Your chefs deserve the best knives; here are 6 things to look at when choosing the best tools.
Selecting which knife to work with is a huge step for any chef and your chefs deserve the best equipment. While choosing a knife is based mostly on personal preference and chefs will have their own knives, a kitchen should also provide them. Most commonly used professional knives are being produced in either Germany or Japan, and while there are too many to go over in a brief article, we’d like to present you with a checklist of elements to look at, in order to ensure your Chef has everything they need to perform optimally.
Your knife should be strong. Look at how tightly the blade is attached to the handle — is there any risk of the two separating? Knives are likely to bend or break at points where they are welded together and ideally a knife should be made of one long piece of steel.

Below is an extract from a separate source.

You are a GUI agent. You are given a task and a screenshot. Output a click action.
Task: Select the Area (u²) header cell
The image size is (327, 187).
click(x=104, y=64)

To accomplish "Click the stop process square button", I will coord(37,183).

A poorly carved handle can make hours in the kitchen take a nasty toll on your hand. Questions you can ask are: Is the handle easy and comfortable to hold? How durable is the wood? Quite simply, how good and natural does it feel?
Are the handle and blade balanced well? A knife that isn’t well balanced, one that teeters as you cut or that feels heavier at the front of the blade or the handle, will be harder to work with. A simple way to test is to lay it horizontally across your finger and see which way it teeters…be careful though, as lighter knives will likely immediately fall off.

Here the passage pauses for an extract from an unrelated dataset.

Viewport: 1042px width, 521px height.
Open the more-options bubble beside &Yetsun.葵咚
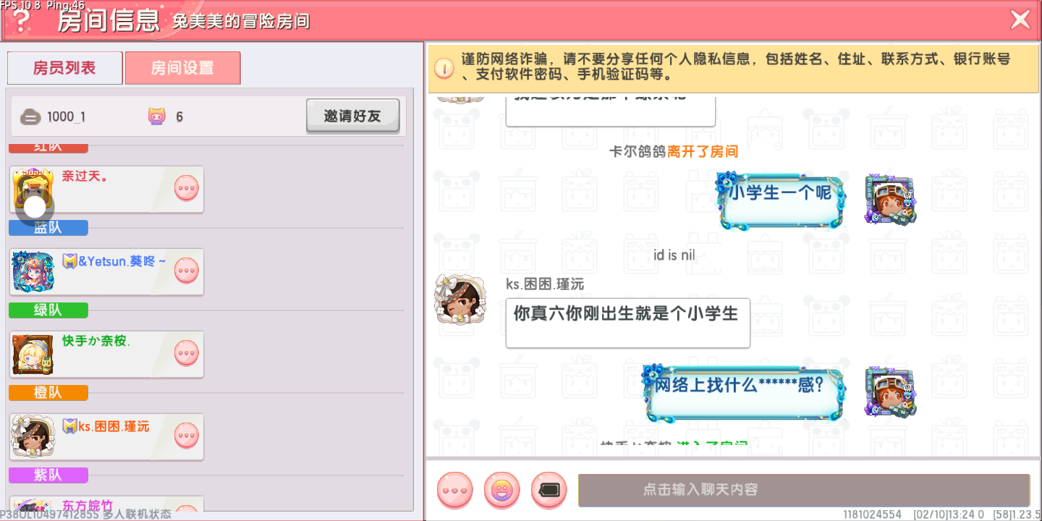(x=187, y=271)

Harder steel stays sharp longer, but is more difficult to sharpen. Softer steel needs to be sharpened more frequently, but is easier to sharper. Depending on usage and the kind of steel, seek out a specialist to determine how frequently you need to sharpen.
Do you prefer a heavier knife or a lighter one? Chefs usually have a preference for one or the other, often determined by the kind of cutting they do.
Smaller knives (around 6-inches or less), are easier to work with and allow quicker movements, but are difficult to cut large items with, while 10-inch blades can obviously cut more volume. You need to understand how many of each kind of knife your kitchen requires.
Known for their flat cutting edges, those using traditional Japanese knives will be unable to cut using rocking chopping motions that Western cooks often employ. They may be somewhat more difficult to manoeuvre for those without experience; however, once you get the hang of it, these style of knives are excellent at slicing, chopping, and mincing. Keep in mind that they are not necessarily ideal for cutting harder items such as squashes.
Generally quite versatile, Western knives have sharp tips and are heavier than Japanese knives. They are best for cutting larger, harder items such as bones, and are usually made of softer steel, meaning (like we stated earlier) that they require more frequent sharpening.
Caring for your knives
To keep your knives working for you, the following will ensure they stay in tip-top shape:
One piece of advice heard frequently is rubbing both sides of a stainless steel or carbon-based blade with a lemon to remove signs of oxidizing.
Knives should never be run through a dishwasher as this can dull the blade or potentially expose it to bacteria growing within the dishwasher.
Keeping protectors on your knives is the best and easiest way to keep them functional as long as possible.
Knives should be cleaned with bleach water at a 1:100 bleach to water ratio, and you should never be able to smell the bleach. Testing strips should always be kept nearby to ensure that any sanitation solution you’re using is kept at a safe level.
Finally, don’t use the knife on stone, glass, steel or ceramic cutting boards!
Understanding your personal preferences in terms of these characteristics, will help you identify and find your perfect knife. Every Chef has their preference so testing out several knives is recommended prior to investing too much into a particular knife. Pro tip: The first time that you’re buying a knife, make sure that you try it out and don’t buy online. And lastly, any salespeople you interact with should be able to explain the different elements and characteristics of a knife rather than just trying to convince you that a particular knife will be best for your needs.